**Required task:**
Copy out the items starting with the line that contains "You are a computer-use agent. Image" and continuing through the end of the items, both ends included. Leave out the pictures.
Start Records for processing
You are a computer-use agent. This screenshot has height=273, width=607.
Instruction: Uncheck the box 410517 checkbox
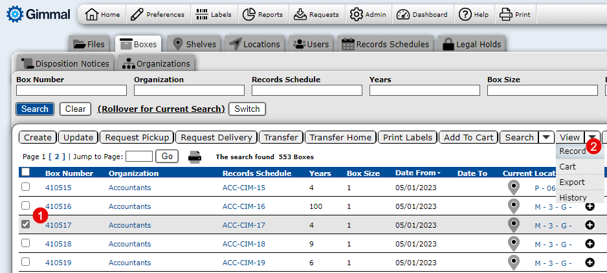25,224
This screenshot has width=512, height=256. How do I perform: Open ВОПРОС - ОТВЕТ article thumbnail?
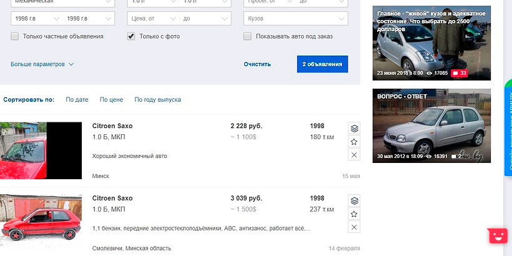tap(431, 126)
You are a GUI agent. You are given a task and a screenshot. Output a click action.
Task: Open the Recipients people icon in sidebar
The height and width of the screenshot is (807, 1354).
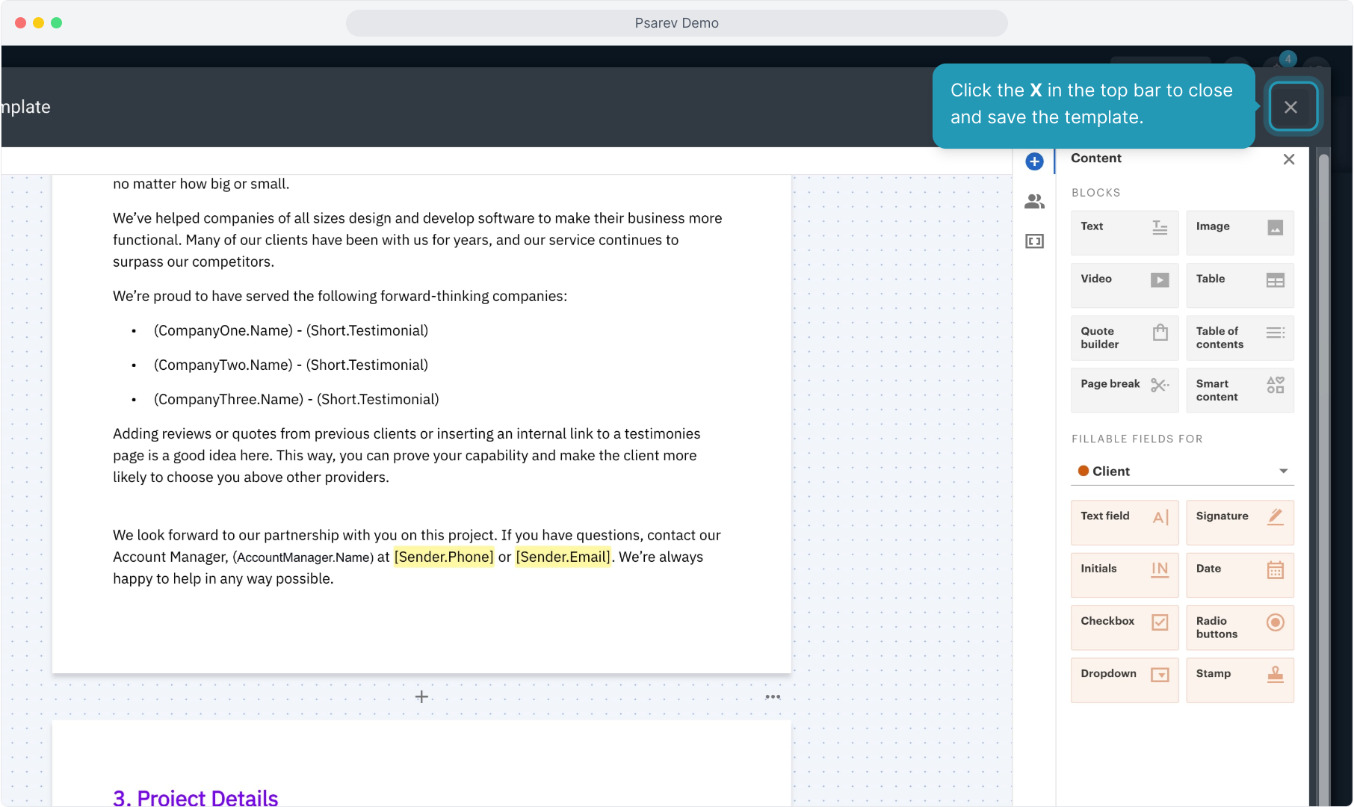(1034, 201)
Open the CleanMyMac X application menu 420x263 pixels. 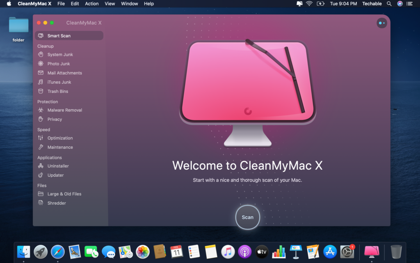35,4
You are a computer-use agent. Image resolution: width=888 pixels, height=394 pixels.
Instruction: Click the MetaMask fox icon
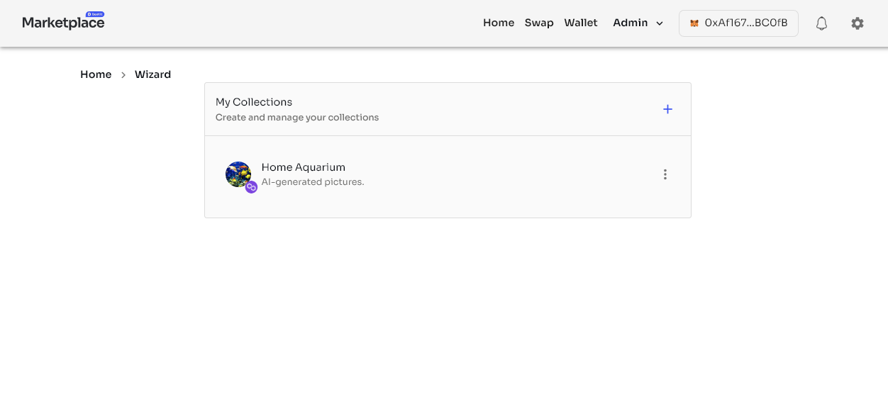[x=694, y=23]
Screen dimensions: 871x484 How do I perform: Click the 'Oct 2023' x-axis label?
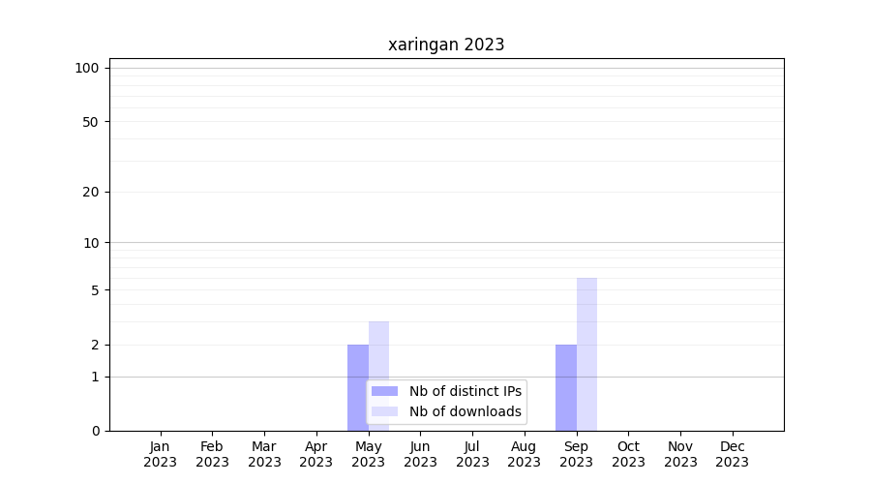point(628,454)
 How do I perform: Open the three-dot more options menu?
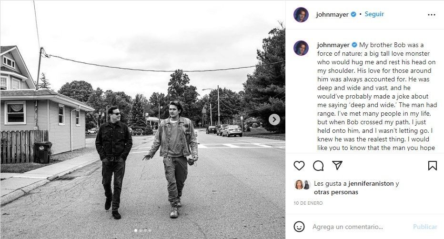coord(431,15)
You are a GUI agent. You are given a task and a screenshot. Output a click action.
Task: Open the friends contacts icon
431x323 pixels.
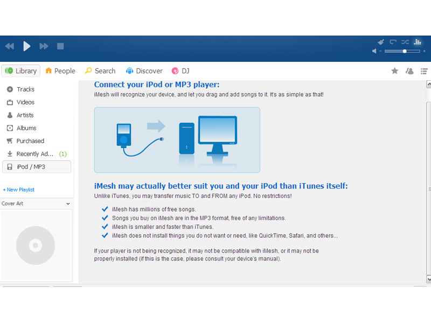[x=409, y=71]
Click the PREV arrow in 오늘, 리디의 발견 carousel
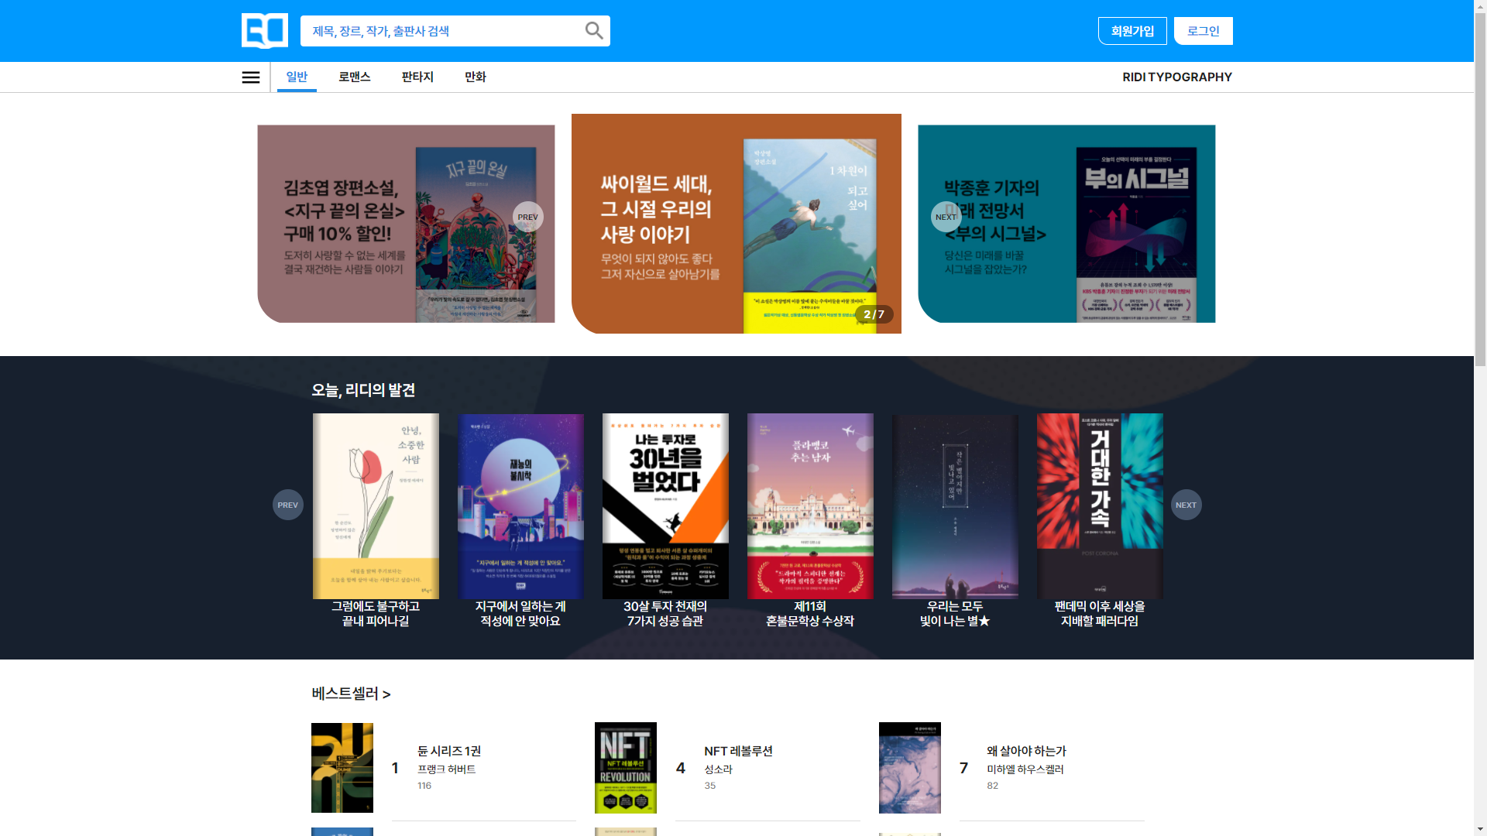The width and height of the screenshot is (1487, 836). [x=288, y=504]
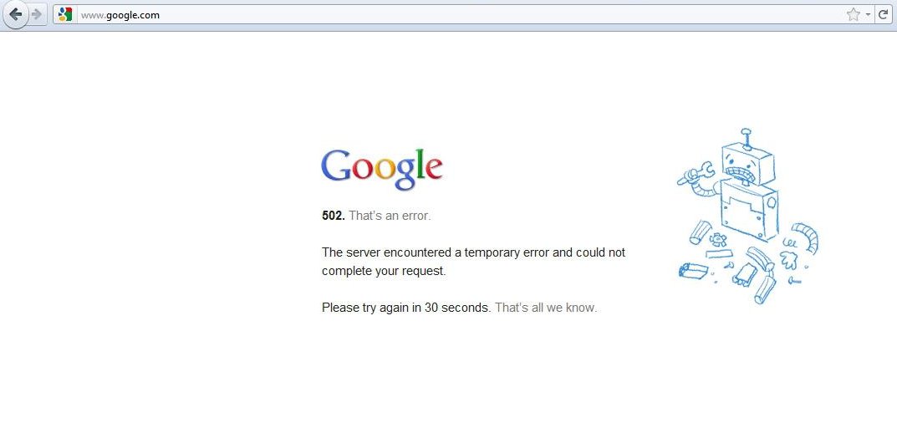Reload the page using the refresh icon
This screenshot has width=897, height=433.
click(884, 15)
End Records for processing
**The result:**
You are a computer-use agent. Image resolution: width=888 pixels, height=394 pixels.
Instruction: Click the MetaMask fox icon
[x=694, y=23]
Screen dimensions: 871x484 How do I perform: Click the 'Oct 2023' x-axis label?
point(628,454)
 How do I perform: Open the three-dot more options menu?
coord(431,15)
You are a GUI agent. You are given a task and a screenshot. Output a click action.
Task: Open the friends contacts icon
431x323 pixels.
[x=409, y=71]
Click the PREV arrow in 오늘, 리디의 발견 carousel
The width and height of the screenshot is (1487, 836). [x=288, y=504]
Reload the page using the refresh icon
This screenshot has width=897, height=433.
click(884, 15)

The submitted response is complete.